Le téléfilm de Philip Saville ne paie peut-être pas de mine en apparence (on est loin ici du prestige de ‘Schindler’s List’ de Steven Spielberg), mais il s’impose néanmoins comme un excellent long-métrage sur les méfaits de l’Holocauste et le traumatisme qu’il suscite toujours aujourd’hui chez les survivants des camps de concentration nazis. Martin Landau est excellent et très convaincant dans la peau de Simon Wiesenthal (dont le film s’inspire de ses propres écrits), la palme revenant à Treat Williams, qui s’impose magistralement ici dans la peau de Max Rosenberg, un médecin brisé et anéanti qui considère que son âme est définitivement morte dans le camp de concentration de Zalesie. Le film se concentre en réalité sur une poignante histoire d’amour entre Max et Helen (excellente Alice Krige), deux amants séparés par les horreurs de la guerre et la folie des hommes, pour qui la vie ne sera plus jamais la même après ce traumatisme. Evidemment, ‘Max and Helen’ est un film sur la mémoire, sur le besoin de ne pas oublier l’une des plus grandes atrocités de toute l’histoire de l’humanité, mais aussi sur l’idée du pardon, car, la morale de cette histoire est peut-être finalement qu’il y a un temps pour se souvenir et un temps pour pardonner. Poignant, sombre et douloureux. Voilà les mots qui pourraient résumer cet excellent téléfilm sobre et modeste qui, par sa force de suggestion, rend le sujet encore plus profondément grave et tragique.

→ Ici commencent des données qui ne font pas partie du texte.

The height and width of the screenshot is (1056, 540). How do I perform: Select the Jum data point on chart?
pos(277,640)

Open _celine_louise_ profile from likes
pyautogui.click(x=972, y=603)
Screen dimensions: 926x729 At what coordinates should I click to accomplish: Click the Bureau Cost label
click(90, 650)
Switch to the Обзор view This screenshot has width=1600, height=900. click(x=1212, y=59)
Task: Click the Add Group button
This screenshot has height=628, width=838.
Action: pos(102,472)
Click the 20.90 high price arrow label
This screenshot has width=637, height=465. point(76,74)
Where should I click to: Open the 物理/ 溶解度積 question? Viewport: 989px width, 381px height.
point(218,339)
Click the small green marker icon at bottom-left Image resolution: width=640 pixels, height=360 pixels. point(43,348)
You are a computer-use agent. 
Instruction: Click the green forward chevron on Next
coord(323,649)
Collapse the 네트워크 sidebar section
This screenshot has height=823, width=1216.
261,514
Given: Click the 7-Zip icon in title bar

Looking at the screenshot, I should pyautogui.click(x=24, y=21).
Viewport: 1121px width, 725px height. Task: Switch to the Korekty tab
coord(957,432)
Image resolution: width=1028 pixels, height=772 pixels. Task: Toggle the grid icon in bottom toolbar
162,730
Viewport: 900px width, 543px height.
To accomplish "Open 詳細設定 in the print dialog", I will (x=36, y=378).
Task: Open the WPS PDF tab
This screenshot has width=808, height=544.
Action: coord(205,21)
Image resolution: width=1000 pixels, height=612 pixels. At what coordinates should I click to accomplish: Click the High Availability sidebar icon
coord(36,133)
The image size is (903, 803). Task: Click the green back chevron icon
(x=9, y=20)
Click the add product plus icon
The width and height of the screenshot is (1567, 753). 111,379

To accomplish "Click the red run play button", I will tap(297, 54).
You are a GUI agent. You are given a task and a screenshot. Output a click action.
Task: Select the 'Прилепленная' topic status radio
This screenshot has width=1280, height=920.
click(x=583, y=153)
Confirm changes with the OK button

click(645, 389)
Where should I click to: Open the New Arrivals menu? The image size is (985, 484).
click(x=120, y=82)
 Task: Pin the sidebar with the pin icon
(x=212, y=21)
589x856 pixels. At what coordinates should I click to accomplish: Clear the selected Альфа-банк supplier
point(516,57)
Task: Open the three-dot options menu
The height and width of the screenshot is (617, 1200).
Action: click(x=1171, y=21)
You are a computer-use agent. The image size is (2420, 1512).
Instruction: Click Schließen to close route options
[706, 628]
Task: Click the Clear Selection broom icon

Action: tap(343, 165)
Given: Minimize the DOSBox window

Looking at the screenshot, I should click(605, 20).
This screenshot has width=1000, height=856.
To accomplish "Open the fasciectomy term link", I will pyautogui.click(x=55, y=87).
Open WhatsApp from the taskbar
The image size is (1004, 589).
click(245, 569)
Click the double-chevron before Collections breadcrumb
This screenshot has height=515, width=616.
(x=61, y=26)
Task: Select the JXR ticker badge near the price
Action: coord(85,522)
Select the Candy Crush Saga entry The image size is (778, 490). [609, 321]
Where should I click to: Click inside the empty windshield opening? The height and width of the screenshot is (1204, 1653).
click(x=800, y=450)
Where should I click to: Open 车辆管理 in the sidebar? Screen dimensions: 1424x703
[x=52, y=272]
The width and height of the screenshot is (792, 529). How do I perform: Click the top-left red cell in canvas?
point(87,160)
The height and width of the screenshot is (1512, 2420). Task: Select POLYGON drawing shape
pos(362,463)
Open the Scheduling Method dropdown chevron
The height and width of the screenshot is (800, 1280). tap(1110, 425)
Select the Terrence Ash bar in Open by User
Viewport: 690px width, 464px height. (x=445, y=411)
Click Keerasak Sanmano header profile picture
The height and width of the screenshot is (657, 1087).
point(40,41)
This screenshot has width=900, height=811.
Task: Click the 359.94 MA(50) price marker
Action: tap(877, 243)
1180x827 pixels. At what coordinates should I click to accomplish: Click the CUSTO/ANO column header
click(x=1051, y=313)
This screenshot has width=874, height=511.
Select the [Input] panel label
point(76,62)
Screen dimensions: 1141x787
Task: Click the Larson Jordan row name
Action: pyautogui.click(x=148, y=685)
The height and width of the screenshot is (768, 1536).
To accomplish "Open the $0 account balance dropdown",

La musique de Christopher Young est à l’image du téléfilm de Philip Saville: sobre, sombre et tragique. La partition orchestrale de Young respire la souffrance, la douleur, la tristesse, l’amertume. Evidemment, la gravité du sujet imposait à la musique une certaine retenue et une subtilité de ton loin de toute envolée lyrique mélodramatique. Au contraire, le compositeur a opté pour une approche orchestrale restreinte et plus froide, sombre et distancée, utilisant une voix féminine soliste et solitaire, des cordes, des cors, une harpe et un piano. Cette idée de la distance, du souvenir et du passé transparaît dès le début du téléfilm avec l’introduction d’une chanteuse soliste sur fond de cordes lugubres. La voix féminine est évidemment associée au souvenir d’Helen et évoque la séparation entre les deux amants. La chanteuse énonce alors un thème sombre et tourmenté, mit en valeur par une figure de chromatisme renversé assez saisissante (synonyme de souffrances quasi inavouables). Dans ‘In Memory’, la voix semble surgir de l’au-delà, comme un fantôme, personnifiant les vieux démons qui hantent les survivants de l’Holocauste. A noter que l’utilisation de la voix féminine et l’atmosphère cafardeuse et amère de la partition s’inspire grandement du score que Christopher Young écrivit pour ‘Flowers In The Attic’ en 1987. La musique se devait alors d’évoquer le caractère tourmenté de Max et l’horreur de ses souvenirs. Ces sentiments transparaissent très vite dans ‘Stories Must Be Told’, lorsque Max commence à se confier à Wiesenthal. Un exemple flagrant est l’utilisation de cordes sinistres et dissonantes qui imposent une certaine de climat horrifique et glacial lors de l’arrivée de Schultze dans le camp de concentration.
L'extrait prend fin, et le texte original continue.